We can also refer to a memory address stored in register with the "d)" word,
along with a constant offset. For example, if EDI is $1200, "ax di 42 d) mov,"
loads the 4 byte value from memory address $122a into EAX. Again, order is
important so "di 42 d) ax mov" does the opposite.

If you want indirect addressing without offset, use "0 d)". The assembler will
automatically use the operation form that is more compact (which contains no
offset).

## Operation width

    8b) ( operand -- operand )
    16b) ( operand -- operand )
    32b) ( operand -- operand )

By default, operations are written in their 32-bit wide versions. But operations
can be 32-bit, 16-bit or 8-bit wide. There are multiple factors deciding on that
width.

First, using an 8-bit register operator (al, ch, etc.) yields an 8-bit operand.

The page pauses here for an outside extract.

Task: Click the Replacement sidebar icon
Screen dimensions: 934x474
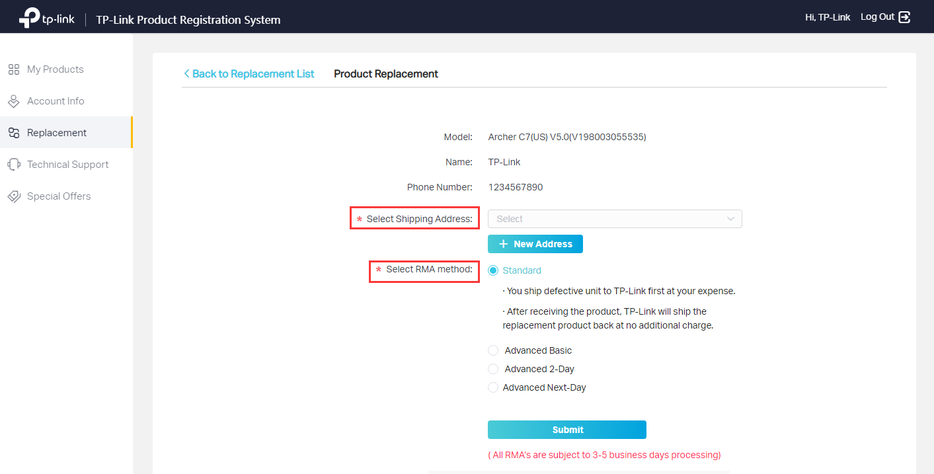Action: tap(13, 133)
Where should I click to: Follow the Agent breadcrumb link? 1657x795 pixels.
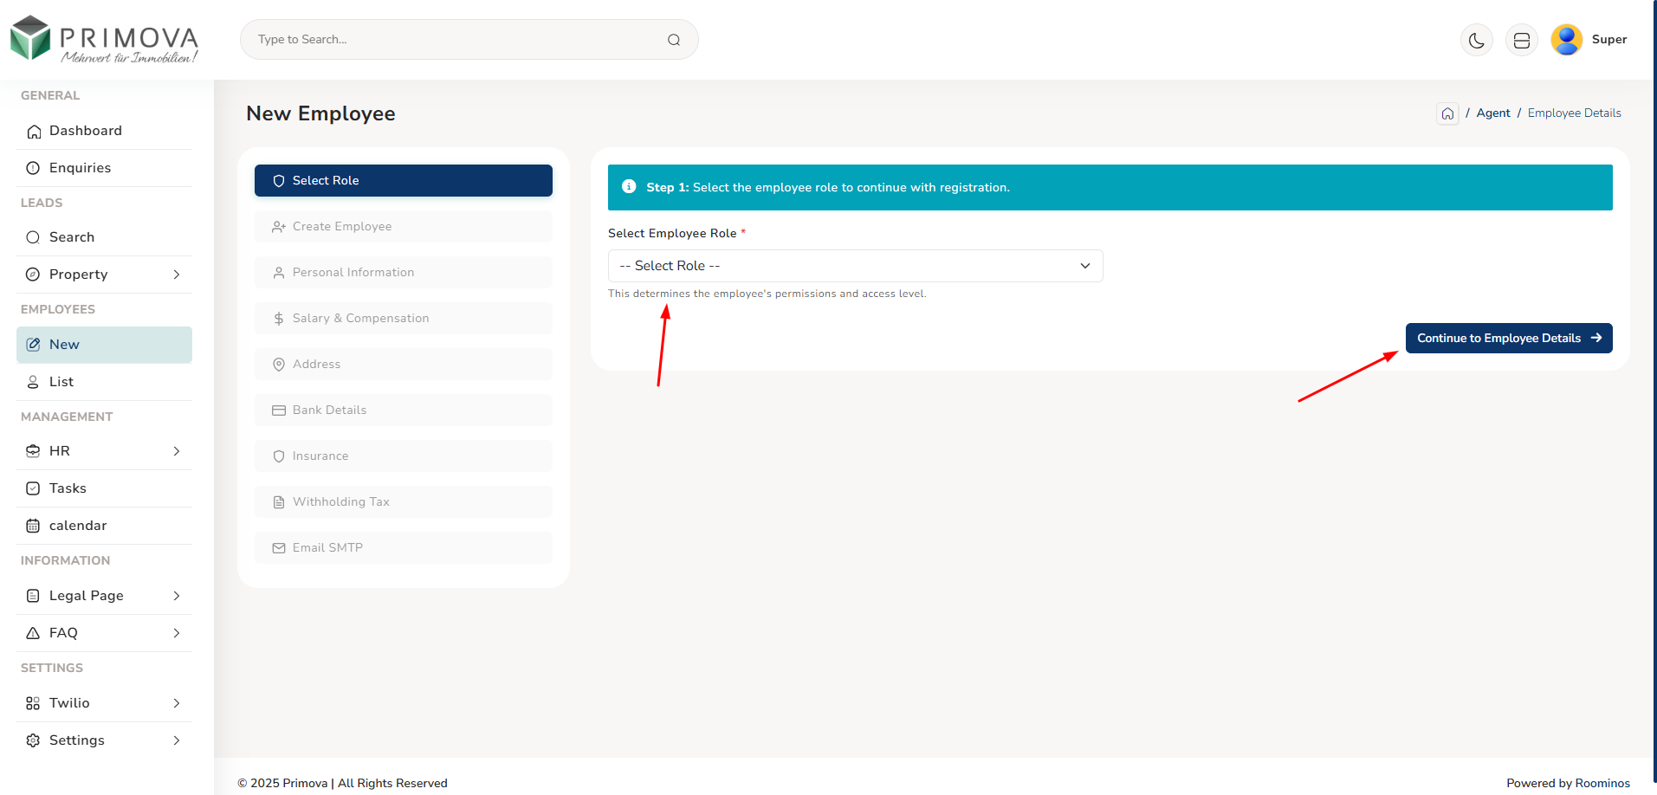tap(1492, 113)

But sometimes you want an 8-bit operations that does not involve a register, for
example "$1234 m) inc,". To force this one operation into 8-bit or 16-bit mode,
do it with "8b)" or "16b)", for example: "$1234 m) 8b) inc,".

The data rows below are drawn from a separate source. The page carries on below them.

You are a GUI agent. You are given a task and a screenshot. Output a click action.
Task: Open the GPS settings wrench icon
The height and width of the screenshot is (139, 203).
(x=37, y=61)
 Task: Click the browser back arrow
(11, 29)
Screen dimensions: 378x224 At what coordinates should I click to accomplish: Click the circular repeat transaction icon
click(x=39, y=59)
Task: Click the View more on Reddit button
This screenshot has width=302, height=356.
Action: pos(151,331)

You can set the "realmode" global value to 1 to put the assembler in real mode,
where the default width is 16-bit until you set "realmode" back to 0.

You won't be using "32b)" often, but it can be useful in macros where the input
operand can be sized and you want to make it "full-width".

By design, the "8b)", "16b)" and "32b)" words have the exact same effect as the
words of the same name in i386 HAL. This means, for example, that the MOD) word
[doc/usage/bmw] works fine with assembler code.

## Instructions

Instructions are divided in multiple groups with different signatures.

### Inherent ( -- )

ret,     nop,      cli,      sti,      cld,      std,
lodsb,   lodsw,    lods,     stosb,    stosw,    stos,
cmpsb,   cmpsw,    cmps,
movsb,   movsw,    movs,     scasb,    scasw,    scas,
insb     insw,     ins,      outsb,    outsw,    outs,
repz,    repnz,    rep,
pusha,   popa,     pushf,   popf,     iret,

### Single operand ( dst -- )

push,    pop,
neg,     not,
mul,     div,
dec,     inc,
setg,    setl,     seta,     setb,
setge,   setle,    setae,    setbe,
setz,    setnz,    setc,     setnc,
lgdt,    lidt,

With "mul," and "div," the destination is always ax and you don't specify it.
So, you'll write them like "bx mul," or "cx div,"

"push," is the only instruction that can take an immediate as its first (and
only) operand.

### Two operands ( dst src -- )

add,     or,       adc,      sbb,
and,     sub,      xor,      cmp,
test,    xchg,
mov,     lea,

### Shift instructions ( dst shiftby -- )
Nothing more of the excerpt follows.